------ Input data

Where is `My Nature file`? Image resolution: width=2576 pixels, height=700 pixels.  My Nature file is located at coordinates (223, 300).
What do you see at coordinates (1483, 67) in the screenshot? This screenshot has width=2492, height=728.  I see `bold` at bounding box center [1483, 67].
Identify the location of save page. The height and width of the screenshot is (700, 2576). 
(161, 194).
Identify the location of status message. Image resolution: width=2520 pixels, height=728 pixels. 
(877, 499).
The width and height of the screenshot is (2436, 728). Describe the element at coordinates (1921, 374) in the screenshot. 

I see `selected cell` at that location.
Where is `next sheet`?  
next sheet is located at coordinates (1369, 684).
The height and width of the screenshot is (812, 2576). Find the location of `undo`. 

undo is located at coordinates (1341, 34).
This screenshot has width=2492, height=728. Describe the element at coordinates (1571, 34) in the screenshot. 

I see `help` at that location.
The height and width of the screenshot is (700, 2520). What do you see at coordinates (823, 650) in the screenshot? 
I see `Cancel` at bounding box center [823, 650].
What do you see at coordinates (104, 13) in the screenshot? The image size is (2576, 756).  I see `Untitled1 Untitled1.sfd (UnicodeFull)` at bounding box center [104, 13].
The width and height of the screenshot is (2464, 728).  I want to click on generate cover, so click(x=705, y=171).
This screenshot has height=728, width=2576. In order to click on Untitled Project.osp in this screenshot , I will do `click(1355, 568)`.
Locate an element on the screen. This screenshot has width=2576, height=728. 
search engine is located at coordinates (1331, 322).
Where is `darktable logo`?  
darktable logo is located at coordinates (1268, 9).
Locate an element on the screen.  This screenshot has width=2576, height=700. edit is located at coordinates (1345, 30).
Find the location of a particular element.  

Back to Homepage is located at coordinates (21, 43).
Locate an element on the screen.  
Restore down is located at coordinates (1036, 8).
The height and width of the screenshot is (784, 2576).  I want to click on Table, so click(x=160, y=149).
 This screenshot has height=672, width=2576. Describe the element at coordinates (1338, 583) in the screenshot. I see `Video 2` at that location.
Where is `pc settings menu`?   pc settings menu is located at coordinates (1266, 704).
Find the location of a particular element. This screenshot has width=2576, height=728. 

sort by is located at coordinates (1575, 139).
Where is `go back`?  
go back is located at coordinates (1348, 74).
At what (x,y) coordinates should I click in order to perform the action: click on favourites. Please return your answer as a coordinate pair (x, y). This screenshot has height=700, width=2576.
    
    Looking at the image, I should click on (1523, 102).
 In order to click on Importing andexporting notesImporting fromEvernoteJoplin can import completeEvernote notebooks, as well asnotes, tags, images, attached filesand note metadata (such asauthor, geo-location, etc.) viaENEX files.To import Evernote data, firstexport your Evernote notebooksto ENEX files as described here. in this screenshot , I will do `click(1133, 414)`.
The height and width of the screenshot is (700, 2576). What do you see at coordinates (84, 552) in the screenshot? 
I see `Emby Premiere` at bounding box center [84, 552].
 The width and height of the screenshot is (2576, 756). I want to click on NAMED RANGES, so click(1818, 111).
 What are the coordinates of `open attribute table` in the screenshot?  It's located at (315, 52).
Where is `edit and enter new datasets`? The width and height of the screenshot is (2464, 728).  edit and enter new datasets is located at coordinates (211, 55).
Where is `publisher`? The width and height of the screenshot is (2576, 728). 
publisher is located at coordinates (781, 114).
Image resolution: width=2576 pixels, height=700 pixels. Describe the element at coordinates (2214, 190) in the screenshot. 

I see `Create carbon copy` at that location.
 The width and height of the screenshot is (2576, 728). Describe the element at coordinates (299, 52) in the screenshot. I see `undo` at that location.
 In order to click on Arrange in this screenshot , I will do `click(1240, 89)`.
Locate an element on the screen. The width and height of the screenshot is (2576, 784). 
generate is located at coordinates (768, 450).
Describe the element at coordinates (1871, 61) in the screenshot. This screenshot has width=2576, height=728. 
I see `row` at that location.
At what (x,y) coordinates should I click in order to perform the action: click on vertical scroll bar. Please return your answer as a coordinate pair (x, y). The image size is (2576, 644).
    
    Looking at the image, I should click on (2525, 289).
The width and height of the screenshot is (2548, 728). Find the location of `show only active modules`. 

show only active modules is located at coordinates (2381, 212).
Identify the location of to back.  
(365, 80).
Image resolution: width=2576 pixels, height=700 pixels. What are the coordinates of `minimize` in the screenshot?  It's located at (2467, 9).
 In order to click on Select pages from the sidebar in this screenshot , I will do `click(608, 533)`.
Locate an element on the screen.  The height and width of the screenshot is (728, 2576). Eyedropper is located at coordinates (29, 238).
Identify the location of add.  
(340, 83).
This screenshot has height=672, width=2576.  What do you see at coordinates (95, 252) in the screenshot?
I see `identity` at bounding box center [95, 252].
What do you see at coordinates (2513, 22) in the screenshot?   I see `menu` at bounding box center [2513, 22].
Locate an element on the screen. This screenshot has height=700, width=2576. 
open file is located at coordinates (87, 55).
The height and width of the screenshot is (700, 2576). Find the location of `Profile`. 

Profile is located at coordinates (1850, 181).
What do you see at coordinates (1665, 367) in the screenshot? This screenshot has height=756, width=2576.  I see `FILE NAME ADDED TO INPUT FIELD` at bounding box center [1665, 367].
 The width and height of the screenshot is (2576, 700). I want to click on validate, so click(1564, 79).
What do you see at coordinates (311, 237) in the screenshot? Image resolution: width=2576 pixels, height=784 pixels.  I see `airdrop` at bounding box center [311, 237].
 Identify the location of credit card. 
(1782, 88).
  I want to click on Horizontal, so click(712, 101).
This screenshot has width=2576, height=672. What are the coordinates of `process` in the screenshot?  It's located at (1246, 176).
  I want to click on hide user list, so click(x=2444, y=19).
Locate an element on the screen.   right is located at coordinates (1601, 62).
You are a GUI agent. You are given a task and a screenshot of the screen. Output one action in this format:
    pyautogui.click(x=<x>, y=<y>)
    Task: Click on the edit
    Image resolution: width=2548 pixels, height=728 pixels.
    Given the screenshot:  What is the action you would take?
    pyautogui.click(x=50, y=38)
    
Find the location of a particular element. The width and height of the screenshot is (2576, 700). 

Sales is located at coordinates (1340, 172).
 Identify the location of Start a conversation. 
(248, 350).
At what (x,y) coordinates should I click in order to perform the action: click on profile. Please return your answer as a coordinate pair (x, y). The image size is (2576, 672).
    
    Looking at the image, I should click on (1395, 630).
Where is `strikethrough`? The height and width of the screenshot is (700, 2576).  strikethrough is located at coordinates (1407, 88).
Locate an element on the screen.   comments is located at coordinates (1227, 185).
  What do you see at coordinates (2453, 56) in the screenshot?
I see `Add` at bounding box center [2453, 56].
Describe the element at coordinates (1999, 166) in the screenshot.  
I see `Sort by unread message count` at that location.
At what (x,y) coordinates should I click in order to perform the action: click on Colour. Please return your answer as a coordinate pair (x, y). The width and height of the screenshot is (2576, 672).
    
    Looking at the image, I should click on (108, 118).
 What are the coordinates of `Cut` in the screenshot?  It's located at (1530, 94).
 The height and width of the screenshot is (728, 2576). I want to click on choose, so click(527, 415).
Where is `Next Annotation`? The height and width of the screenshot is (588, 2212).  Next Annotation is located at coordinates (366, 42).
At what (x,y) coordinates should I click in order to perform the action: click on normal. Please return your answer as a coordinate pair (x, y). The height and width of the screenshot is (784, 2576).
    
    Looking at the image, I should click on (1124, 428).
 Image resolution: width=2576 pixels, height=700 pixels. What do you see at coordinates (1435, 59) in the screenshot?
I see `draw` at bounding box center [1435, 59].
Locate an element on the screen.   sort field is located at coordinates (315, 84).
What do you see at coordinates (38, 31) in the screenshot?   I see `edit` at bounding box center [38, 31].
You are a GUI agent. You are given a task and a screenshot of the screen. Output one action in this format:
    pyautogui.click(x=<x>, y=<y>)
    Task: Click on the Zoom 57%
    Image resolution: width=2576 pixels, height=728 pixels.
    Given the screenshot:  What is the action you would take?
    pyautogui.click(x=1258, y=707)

------------

*Exercise task*
Write out the items verbatim, beginning with the line that contains "This screenshot has width=2492, height=728. Describe" and continuing through the line that contains "Restore down is", with both of those lines included.

*Answer for the task*
This screenshot has width=2492, height=728. Describe the element at coordinates (1571, 34) in the screenshot. 

I see `help` at that location.
The height and width of the screenshot is (700, 2520). What do you see at coordinates (823, 650) in the screenshot? 
I see `Cancel` at bounding box center [823, 650].
What do you see at coordinates (104, 13) in the screenshot? The image size is (2576, 756).  I see `Untitled1 Untitled1.sfd (UnicodeFull)` at bounding box center [104, 13].
The width and height of the screenshot is (2464, 728).  I want to click on generate cover, so click(x=705, y=171).
This screenshot has height=728, width=2576. In order to click on Untitled Project.osp in this screenshot , I will do `click(1355, 568)`.
Locate an element on the screen. This screenshot has width=2576, height=728. 
search engine is located at coordinates (1331, 322).
Where is `darktable logo`?  
darktable logo is located at coordinates (1268, 9).
Locate an element on the screen.  This screenshot has width=2576, height=700. edit is located at coordinates (1345, 30).
Find the location of a particular element.  

Back to Homepage is located at coordinates (21, 43).
Locate an element on the screen.  
Restore down is located at coordinates (1036, 8).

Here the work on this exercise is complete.